Bita mencoba menjelaskan kesalahpahaman yang terjadi meskipun sesekali harus terpotong karena isakan kecilnya. Namun, Cello lebih memercayai perkataan Acha—orang yang pernah meninggalkannya dan selalu ia banding-bandingkan dengan Bita—bahwa Bitalah yang menyebabkan Bertha, saudara kembar Cello, celaka dan koma di rumah sakit.
Bita berteriak marah. Ia mengatakan bahwa Acha hanyalah cewek ular yang tidak pantas didengarkan. Suasana di lapangan basket itu menjadi semakin panas. Semua diam ingin menyimak apa yang sedang terjadi di sana.
Cello balik membentak Bita, merasa ia menuduh Acha tanpa bisa memberikan bukti. Ia mengatakan kata yang paling menyakitkan yang bisa Bita dengar saat ini. Tepat saat ucapan Cello berhenti, suara tamparan yang begitu nyaring langsung berdentum di antara dua manusia itu.

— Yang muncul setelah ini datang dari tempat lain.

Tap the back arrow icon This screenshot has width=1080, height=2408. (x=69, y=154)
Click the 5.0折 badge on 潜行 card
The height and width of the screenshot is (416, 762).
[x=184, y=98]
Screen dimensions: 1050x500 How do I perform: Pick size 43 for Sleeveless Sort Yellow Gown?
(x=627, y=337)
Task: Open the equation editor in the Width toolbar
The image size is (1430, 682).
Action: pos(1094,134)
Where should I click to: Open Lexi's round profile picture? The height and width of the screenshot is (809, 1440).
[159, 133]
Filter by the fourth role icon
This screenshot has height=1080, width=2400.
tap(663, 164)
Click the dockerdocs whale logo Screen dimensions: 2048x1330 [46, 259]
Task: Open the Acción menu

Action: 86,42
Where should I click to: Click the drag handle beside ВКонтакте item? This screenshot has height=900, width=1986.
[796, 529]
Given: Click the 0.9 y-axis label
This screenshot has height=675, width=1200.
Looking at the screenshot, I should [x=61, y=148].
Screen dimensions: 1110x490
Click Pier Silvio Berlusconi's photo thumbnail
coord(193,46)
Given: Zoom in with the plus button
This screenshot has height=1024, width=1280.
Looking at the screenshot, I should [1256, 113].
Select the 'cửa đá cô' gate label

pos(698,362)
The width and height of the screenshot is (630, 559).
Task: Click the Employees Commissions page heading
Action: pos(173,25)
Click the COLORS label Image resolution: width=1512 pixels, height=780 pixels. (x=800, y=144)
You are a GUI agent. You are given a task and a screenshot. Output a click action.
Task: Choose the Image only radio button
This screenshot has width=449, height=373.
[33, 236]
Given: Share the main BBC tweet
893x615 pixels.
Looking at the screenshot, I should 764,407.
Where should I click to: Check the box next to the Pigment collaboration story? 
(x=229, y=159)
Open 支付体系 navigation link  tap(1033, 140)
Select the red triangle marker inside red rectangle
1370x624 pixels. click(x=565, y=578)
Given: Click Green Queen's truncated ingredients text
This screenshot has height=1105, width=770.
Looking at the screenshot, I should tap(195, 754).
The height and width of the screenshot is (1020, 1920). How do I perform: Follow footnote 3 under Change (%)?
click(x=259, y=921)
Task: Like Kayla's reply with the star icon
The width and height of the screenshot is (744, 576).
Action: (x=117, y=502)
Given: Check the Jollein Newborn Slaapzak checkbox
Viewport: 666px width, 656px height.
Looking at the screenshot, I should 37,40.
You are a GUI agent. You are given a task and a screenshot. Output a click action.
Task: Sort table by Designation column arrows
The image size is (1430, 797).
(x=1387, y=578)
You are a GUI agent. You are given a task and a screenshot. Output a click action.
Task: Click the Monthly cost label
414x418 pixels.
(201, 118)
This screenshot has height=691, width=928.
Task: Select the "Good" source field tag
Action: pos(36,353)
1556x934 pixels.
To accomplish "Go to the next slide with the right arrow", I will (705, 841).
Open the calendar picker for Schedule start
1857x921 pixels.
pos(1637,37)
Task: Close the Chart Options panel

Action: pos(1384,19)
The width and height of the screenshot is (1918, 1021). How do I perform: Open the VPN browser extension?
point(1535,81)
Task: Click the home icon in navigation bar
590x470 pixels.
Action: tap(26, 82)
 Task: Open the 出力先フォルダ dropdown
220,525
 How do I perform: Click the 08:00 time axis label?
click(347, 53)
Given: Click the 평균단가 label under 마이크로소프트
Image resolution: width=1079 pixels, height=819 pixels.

"Lo nyakitin gue, tapi gue masih berjuang untuk selalu ada di sisi lo. Mau lo susah atau senang. Tapi setelah ini, gue gak yakin harus terus ngerendahin harga diri gue sendiri demi seorang brengsek kaya elo!"
Itu adalah kata terakhir yang didengar Cello, sebelum Bita akhirnya berbalik dan berjalan meninggalkannya. Cello memperhatikan punggung Bita yang semakin menjauh. Entah hanya perasaannya saja atau memang ini yang sebenarnya ia rasakan: Cello merasa ada yang hilang dalam dirinya.
Penulis
Firyalsha
Penyunting
Nisaul Lauziah Safitri
Penata Letak
Niken Hapsari Cahyarini
Pendesain Sampul
Hanung Norenza Putra
Bandung; Ellunar, 2018
vii+337hlm., 14.8 x 21 cm
ISBN: 978-602-5514-82-1
Cetakan pertama, Maret 2018
Harga
Rp67.000 (FREE BOOKMARK)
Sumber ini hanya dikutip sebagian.